Me conformaba con estar allí mirando un extenso valle rodeado de montañas calentando mis manos en el fuego acogedor de la noche. En aquel lugar uno se sentía cercano al personal del Lodge que era gente nativa que trabajaba allí. Aunque no tuve la ocasión de entablar una conversación con ninguno de ellos el caso es que agradaba su presencia. Se trataba de personas atentas que hacían las tareas a su ritmo sin ningún síntoma de estrés manteniendo el ambiente sereno que se respiraba. Llevaban pasamontañas en su cabeza y se enrollaban gruesas mantas de lana sobre su cuerpo para protegerse del frío.
Al amanecer la niebla no dejaba ver los rayos del sol con las nubes bajas reduciendo la visibilidad pero igualmente me guastaba salir a hacer alguna pequeña caminata. Al mediodía me gustaba visitar la casa de un hombre que me hacía una sencilla sopa acompañada de verduras. La vida de aquel hombre transcurría como la de un ermitaño sin luz ni agua. Era un pastor que había aprendido a vivir con lo estrictamente necesario, y aquella era la razón de su sosiego. Su vida era cuidar de sus rebaños de ovejas que estaban esparcidas por el valle. Compartir la comida con aquel hombre eran momentos que me hacían pensar que todas las personas somos diferentes pero iguales en el derecho a la vida. Nos respetábamos y con eso encontrábamos los dos un momento de paz. Llevaba aquel pastor en la cabeza un gorro de lana de rayas rojas y blancas calzaba en los pies unas botas de plástico y la gruesa manta cubriendo su cuerpo. Las nubes pronto se posaban en el cielo haciendo acto de presencia como anunciando una tormenta o mal tiempo.

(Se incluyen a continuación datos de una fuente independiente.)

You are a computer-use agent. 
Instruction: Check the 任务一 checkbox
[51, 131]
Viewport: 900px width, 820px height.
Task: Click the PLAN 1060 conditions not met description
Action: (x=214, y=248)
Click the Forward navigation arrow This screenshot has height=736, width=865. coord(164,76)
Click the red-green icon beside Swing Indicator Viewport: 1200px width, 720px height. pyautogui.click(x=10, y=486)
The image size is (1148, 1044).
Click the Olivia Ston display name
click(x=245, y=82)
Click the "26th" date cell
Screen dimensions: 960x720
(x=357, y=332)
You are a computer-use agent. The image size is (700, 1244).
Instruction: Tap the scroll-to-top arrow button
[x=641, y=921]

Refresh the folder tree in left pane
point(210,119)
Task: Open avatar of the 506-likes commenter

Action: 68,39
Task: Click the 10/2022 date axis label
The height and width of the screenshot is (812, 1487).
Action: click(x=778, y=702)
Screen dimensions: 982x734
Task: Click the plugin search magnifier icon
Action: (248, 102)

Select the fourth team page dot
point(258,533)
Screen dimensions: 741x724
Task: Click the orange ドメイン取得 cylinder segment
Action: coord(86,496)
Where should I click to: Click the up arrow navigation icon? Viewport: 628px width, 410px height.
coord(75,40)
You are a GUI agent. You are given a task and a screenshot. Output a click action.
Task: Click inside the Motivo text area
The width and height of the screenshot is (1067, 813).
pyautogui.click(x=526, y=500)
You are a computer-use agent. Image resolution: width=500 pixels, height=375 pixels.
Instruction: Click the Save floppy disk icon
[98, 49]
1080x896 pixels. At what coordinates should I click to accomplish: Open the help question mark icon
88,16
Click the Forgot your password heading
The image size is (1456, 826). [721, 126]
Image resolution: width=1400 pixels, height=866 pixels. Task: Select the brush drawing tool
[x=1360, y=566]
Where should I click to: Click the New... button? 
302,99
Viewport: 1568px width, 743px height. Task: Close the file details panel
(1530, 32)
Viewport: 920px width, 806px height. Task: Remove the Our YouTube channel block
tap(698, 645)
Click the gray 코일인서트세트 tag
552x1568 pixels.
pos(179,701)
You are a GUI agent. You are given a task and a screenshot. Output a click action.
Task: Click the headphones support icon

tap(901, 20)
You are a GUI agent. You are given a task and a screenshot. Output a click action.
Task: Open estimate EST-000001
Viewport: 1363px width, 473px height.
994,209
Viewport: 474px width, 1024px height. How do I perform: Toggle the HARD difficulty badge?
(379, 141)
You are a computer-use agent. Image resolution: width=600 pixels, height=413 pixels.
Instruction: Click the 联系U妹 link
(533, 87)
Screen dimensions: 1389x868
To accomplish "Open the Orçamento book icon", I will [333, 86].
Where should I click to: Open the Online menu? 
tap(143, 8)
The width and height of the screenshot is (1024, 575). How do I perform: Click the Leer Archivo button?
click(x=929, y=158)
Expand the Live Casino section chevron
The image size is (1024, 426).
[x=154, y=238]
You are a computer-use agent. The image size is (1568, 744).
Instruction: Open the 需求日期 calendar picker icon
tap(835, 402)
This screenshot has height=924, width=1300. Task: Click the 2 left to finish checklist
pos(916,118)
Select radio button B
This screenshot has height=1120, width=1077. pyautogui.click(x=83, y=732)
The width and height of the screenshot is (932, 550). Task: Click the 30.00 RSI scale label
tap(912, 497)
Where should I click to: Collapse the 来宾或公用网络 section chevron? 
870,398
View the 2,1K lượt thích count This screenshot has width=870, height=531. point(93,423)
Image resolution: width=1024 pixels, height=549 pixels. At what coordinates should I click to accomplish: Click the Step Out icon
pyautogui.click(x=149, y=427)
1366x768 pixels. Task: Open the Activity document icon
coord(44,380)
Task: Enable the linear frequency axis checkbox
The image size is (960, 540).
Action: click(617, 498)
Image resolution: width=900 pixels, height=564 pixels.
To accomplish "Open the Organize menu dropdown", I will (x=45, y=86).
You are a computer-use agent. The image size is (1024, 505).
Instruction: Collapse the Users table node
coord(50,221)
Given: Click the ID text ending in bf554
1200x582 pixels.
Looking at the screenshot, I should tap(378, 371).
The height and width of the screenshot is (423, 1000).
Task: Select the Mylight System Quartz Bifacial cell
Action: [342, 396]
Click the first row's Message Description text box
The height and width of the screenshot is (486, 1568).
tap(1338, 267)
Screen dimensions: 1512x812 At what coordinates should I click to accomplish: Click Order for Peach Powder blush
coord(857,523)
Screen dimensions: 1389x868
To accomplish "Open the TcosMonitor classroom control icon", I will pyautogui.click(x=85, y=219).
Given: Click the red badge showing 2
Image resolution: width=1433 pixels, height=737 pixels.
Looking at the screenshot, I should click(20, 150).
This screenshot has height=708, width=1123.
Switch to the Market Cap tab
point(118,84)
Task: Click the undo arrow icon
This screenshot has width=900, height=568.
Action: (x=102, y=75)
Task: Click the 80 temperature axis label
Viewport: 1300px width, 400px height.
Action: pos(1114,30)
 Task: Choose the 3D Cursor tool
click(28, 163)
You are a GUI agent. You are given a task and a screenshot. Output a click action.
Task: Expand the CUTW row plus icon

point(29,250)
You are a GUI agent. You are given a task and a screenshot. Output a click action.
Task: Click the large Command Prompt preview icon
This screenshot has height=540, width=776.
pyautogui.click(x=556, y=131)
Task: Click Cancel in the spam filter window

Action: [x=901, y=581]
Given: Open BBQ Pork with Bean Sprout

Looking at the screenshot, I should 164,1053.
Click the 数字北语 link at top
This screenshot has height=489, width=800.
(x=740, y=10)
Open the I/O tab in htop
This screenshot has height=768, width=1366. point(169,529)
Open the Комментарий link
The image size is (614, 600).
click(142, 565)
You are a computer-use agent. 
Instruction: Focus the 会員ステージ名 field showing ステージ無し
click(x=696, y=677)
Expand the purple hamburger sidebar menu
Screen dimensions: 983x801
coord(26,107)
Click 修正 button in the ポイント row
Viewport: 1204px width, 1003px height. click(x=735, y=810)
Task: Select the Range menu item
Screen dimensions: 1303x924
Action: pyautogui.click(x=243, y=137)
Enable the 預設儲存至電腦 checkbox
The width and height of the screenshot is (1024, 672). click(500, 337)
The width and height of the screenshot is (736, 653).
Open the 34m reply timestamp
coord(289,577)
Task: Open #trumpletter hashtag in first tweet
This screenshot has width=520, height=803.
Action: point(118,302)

Me quedé tres días en Malealea Logse en aquel apacible lugar lo que me apetecía era descansar. De noche el aire bajaba fresco de las montañas y era agradable sentarse en la terraza con los pies descalzos frente a la hoguera observando un manto de estrellas con una magnitud aparente cercana brillando en el cielo nocturno.